▶ **Extrait source**:
+===+
17. Rendre obligatoire, automatique et gratuite la transcription à la conservation des hypothèques de toutes les décisions de justice devenues définitives relatives aux partages judiciaires

18. Garantir la mise en place opérationnelle du tribunal foncier d'ici 2017 , doté des moyens humains (3 magistrats et 4 greffiers) et matériels nécessaires à la résorption de l'arriéré

19. Maintenir (Marquises et Îles-sous-le-Vent) et ouvrir (Australes et Tuamotu-Gambier) des sections détachées dans les archipels et organiser des audiences foraines pour garantir l'accès des justiciables

20. Faire désigner, en dehors de la direction des affaires foncières (DAF), par le Premier président de la cour d'appel, afin de garantir son impartialité, un commissaire du gouvernement de la Polynésie française devant le tribunal foncier

21. Prendre garde à conserver, au sein de la magistrature exerçant en Polynésie, les compétences requises en matière de contentieux foncier

22. Continuer à favoriser l'essor des modes alternatifs de règlement des conflits (conciliation, médiation, arbitrage, convention de procédure participative)
+===+
▶ **Travail demandé**:
1) Recopiez, dans les recommandations sur la justice foncière en Polynésie, le passage allant de "19. Maintenir (Marquises" jusqu'à "de procédure participative)".
2) Rédigez, s'il vous plaît, la suite des recommandations sur la justice foncière en Polynésie à partir de l'endroit où elles s'arrêtent.
Les lignes qui suivent n'ont aucun rapport avec les recommandations sur la justice foncière en Polynésie.

▶ **Données fournies**:
+===+
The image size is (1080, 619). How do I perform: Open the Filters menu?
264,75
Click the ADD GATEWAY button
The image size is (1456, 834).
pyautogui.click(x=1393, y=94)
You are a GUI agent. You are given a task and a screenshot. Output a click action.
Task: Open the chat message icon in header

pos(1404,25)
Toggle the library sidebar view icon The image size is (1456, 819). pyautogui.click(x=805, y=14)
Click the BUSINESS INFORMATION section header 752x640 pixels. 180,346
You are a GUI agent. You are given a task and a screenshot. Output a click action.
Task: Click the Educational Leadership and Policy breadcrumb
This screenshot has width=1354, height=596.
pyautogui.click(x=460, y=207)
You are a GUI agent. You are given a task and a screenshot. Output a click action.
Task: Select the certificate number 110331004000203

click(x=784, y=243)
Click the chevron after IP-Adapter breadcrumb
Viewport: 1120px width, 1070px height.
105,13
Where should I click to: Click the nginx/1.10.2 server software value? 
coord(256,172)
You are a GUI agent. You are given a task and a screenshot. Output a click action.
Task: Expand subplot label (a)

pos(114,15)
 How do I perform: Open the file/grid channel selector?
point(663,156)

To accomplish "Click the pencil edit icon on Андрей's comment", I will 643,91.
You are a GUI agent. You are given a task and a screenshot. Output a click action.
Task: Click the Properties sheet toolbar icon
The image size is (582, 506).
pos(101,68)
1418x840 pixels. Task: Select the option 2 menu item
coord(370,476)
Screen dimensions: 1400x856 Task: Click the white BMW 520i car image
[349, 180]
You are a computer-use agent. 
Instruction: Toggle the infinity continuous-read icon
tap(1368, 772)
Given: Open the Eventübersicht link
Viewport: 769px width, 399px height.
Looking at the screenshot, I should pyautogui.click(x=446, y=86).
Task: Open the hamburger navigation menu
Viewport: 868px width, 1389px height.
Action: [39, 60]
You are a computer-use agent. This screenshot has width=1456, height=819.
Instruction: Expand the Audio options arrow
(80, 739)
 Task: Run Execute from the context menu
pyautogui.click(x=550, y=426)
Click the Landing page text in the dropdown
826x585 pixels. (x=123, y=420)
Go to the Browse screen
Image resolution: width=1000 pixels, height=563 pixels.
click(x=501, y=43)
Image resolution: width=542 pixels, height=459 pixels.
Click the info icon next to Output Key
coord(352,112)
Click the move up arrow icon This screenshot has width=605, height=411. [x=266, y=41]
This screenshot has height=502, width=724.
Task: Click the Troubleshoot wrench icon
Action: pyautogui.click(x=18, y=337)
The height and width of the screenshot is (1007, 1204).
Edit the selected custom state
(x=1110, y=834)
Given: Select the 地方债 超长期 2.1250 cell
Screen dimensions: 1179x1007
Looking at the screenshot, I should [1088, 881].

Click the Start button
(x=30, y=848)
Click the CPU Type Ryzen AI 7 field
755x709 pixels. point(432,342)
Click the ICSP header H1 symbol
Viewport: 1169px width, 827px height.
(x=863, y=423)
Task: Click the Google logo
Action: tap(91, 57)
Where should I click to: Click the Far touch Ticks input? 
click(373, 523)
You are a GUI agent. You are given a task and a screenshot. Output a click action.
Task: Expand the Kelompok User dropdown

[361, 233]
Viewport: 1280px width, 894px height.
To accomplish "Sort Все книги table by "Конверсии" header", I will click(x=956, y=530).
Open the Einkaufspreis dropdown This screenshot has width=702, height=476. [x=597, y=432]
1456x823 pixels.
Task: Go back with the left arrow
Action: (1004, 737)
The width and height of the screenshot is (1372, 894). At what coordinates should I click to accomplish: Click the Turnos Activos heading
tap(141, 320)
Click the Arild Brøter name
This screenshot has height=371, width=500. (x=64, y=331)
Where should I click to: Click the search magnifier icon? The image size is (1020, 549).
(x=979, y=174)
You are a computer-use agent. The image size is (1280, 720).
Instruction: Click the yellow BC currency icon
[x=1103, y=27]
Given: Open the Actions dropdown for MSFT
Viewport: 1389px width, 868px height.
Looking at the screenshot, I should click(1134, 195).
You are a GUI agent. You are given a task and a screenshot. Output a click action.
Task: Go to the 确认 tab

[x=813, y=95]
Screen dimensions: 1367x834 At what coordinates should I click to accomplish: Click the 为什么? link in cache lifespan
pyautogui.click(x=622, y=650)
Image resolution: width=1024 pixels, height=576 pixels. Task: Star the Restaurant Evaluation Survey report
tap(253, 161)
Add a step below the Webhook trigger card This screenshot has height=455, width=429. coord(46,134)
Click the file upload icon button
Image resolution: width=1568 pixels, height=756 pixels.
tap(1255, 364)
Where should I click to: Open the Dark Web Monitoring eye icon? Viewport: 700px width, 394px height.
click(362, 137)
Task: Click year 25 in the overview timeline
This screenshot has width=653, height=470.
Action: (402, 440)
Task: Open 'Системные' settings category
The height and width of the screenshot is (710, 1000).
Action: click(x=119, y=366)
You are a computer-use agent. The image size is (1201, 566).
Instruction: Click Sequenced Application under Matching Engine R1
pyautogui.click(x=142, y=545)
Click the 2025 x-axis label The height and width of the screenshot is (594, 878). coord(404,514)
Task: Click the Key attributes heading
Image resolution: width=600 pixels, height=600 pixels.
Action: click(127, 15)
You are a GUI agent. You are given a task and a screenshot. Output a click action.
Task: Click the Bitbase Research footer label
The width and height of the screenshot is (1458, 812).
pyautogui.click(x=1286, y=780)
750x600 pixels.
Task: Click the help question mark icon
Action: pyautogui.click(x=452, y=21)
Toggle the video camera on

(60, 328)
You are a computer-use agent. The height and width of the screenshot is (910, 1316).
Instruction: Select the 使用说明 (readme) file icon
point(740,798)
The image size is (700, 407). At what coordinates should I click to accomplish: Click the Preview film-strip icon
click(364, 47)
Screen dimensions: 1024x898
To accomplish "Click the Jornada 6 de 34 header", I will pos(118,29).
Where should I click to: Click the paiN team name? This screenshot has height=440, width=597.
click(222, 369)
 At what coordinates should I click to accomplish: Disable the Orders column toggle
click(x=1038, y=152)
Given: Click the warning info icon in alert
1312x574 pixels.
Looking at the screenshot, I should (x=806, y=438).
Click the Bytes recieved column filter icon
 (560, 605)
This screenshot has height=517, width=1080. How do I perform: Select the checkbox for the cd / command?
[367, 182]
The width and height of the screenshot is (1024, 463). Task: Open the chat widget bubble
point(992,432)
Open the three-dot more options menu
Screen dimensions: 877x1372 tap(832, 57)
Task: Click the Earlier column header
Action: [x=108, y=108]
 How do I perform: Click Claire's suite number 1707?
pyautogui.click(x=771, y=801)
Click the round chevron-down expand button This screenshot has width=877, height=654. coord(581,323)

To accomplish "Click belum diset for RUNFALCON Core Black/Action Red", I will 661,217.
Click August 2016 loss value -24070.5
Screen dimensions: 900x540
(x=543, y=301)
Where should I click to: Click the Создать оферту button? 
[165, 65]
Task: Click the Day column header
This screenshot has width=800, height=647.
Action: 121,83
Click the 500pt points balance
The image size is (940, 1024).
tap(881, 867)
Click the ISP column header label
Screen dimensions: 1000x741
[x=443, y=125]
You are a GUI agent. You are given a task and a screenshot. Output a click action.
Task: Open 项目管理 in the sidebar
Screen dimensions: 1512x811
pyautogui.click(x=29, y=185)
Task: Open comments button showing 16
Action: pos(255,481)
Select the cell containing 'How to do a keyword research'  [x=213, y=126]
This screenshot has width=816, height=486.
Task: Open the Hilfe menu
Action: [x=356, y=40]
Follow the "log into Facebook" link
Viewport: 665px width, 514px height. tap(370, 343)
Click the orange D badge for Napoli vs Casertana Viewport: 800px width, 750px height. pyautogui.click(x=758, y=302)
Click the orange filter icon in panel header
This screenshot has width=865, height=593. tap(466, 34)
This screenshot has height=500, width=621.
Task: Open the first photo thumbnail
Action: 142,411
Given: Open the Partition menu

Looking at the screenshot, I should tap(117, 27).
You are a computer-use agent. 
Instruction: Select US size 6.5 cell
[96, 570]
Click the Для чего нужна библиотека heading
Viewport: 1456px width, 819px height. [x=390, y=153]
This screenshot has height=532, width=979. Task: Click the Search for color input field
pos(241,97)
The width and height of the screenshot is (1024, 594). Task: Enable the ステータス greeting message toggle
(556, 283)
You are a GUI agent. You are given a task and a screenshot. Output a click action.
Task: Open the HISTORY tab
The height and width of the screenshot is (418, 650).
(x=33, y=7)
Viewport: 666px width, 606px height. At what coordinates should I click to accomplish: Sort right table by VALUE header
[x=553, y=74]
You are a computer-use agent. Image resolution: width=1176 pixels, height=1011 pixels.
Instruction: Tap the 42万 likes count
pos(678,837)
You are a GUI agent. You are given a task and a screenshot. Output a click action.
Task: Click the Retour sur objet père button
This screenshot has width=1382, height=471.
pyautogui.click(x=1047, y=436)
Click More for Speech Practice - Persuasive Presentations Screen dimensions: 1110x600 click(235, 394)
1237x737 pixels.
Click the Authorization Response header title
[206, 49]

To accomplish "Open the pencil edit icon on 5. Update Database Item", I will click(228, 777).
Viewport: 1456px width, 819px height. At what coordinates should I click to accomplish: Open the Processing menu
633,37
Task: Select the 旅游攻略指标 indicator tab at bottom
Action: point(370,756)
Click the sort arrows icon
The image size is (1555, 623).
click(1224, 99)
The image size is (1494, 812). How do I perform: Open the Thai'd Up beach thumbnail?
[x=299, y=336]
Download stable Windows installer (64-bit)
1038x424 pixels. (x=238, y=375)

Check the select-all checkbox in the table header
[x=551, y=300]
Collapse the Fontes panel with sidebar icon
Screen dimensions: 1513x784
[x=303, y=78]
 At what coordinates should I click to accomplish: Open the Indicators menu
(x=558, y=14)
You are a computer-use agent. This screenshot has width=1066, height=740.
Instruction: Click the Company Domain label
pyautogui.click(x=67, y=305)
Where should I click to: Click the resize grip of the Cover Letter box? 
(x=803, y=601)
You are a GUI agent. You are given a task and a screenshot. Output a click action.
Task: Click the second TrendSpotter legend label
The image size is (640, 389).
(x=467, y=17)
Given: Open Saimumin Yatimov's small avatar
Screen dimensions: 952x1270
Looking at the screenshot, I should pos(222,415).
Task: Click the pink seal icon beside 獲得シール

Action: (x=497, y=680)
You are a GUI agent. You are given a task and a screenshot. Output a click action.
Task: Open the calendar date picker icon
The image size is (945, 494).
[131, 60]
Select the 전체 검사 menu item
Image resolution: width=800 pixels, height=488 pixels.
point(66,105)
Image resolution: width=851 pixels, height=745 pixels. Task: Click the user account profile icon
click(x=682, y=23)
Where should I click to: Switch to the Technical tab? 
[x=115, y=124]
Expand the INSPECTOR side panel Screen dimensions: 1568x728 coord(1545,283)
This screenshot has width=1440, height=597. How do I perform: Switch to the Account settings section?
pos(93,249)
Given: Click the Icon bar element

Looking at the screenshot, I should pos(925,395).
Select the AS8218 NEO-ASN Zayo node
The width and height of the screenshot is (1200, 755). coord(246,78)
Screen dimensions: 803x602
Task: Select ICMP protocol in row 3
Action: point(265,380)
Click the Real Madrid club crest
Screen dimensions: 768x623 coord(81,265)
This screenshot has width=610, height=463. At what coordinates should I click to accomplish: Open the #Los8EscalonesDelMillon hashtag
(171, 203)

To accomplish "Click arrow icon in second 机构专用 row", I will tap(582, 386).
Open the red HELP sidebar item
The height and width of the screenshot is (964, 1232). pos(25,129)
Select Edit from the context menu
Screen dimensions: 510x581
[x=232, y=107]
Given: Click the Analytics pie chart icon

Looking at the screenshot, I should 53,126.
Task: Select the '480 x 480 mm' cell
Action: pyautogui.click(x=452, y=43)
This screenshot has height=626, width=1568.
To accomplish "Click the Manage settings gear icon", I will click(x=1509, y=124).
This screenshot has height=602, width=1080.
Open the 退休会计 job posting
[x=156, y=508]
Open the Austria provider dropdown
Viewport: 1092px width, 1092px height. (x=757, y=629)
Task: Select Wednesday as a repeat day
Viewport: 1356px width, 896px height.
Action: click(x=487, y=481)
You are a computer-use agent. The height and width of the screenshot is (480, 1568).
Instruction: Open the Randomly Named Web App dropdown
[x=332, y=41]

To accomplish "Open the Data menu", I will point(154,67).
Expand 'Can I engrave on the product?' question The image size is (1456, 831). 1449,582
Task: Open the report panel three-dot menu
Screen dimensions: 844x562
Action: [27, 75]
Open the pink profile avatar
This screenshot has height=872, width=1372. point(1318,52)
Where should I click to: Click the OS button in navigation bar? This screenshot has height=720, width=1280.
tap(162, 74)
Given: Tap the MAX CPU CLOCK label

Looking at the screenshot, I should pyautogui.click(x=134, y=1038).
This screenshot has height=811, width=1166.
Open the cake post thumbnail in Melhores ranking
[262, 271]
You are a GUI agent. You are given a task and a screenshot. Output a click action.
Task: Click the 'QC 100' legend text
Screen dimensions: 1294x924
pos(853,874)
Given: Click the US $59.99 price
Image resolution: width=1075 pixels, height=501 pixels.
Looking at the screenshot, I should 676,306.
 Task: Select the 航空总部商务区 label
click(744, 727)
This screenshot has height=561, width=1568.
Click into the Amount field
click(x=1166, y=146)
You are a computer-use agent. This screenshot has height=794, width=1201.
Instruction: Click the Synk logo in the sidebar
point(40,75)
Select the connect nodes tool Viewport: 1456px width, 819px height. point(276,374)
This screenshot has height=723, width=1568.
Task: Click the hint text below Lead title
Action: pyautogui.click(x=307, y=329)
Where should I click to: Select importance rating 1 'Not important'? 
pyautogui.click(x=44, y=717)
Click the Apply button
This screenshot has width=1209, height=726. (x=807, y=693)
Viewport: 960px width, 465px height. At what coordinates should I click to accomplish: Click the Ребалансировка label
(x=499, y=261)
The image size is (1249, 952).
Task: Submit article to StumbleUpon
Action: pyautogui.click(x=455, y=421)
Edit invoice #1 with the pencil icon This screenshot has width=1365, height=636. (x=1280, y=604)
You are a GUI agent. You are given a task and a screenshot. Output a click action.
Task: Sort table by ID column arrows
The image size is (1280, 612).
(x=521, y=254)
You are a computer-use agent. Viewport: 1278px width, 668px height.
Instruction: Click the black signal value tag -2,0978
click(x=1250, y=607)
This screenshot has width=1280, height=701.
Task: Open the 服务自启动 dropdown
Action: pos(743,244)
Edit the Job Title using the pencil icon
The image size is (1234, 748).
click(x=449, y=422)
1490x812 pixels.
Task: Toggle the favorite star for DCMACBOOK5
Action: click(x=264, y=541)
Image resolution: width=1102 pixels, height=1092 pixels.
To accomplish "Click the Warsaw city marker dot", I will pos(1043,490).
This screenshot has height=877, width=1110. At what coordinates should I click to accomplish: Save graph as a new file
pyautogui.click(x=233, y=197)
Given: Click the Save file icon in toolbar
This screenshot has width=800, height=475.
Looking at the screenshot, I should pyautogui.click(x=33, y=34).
+===+
▶ **Réponses par consigne**:
1)
19. Maintenir (Marquises et Îles-sous-le-Vent) et ouvrir (Australes et Tuamotu-Gambier) des sections détachées dans les archipels et organiser des audiences foraines pour garantir l'accès des justiciables

20. Faire désigner, en dehors de la direction des affaires foncières (DAF), par le Premier président de la cour d'appel, afin de garantir son impartialité, un commissaire du gouvernement de la Polynésie française devant le tribunal foncier

21. Prendre garde à conserver, au sein de la magistrature exerçant en Polynésie, les compétences requises en matière de contentieux foncier

22. Continuer à favoriser l'essor des modes alternatifs de règlement des conflits (conciliation, médiation, arbitrage, convention de procédure participative)

2)
23. Unifier la compétence en matière d'indivision successorale et d'indivision conventionnelle au profit de la Polynésie française

24. Pour l'application de l'article 887-1 du code civil en Polynésie française, écarter la possibilité pour l'héritier omis de demander l'annulation du partage successoral , au bénéfice d'une action en indemnité

25. Sanctuariser la jurisprudence de la cour d'appel de Papeete sur le partage successoral par souches pour résorber le phénomène des indivisions pléthoriques, la nécessité du recours à ce mode de partage étant à l'appréciation du juge, de même que ses modalités

26. En l'absence d'héritiers ou d'ascendants privilégiés et pour tenir compte de la prégnance du lignage dans le modèle de la famille polynésienne, prévoir, par dérogation à l'article 757-3 du code civil, la possibilité d'une dévolution intégrale des immeubles aux collatéraux privilégiés

27. Pour l'application à la Polynésie française de l'article 831-2 du code civil relatif aux règles d' attribution préférentielle du logement , prévoir le bénéfice d'une telle attribution pour l'héritier copropriétaire se prévalant d'une occupation paisible et ancienne à titre de résidence principale

28. Afin de mieux maîtriser le contentieux des affaires de terre, modifier le code de procédure civile polynésien avec l'introduction de :

- une injonction de conclure et une clôture d'instruction d'office pour raccourcir le délai de mise en état du dossier ;

- la limitation des conditions de recevabilité de la tierce opposition ;

- le ministère d'avocat obligatoire en première instance , accompagné du redimensionnement de l'aide juridictionnelle, pour faire barrage aux pratiques frauduleuses largement répandues des agents d'affaires.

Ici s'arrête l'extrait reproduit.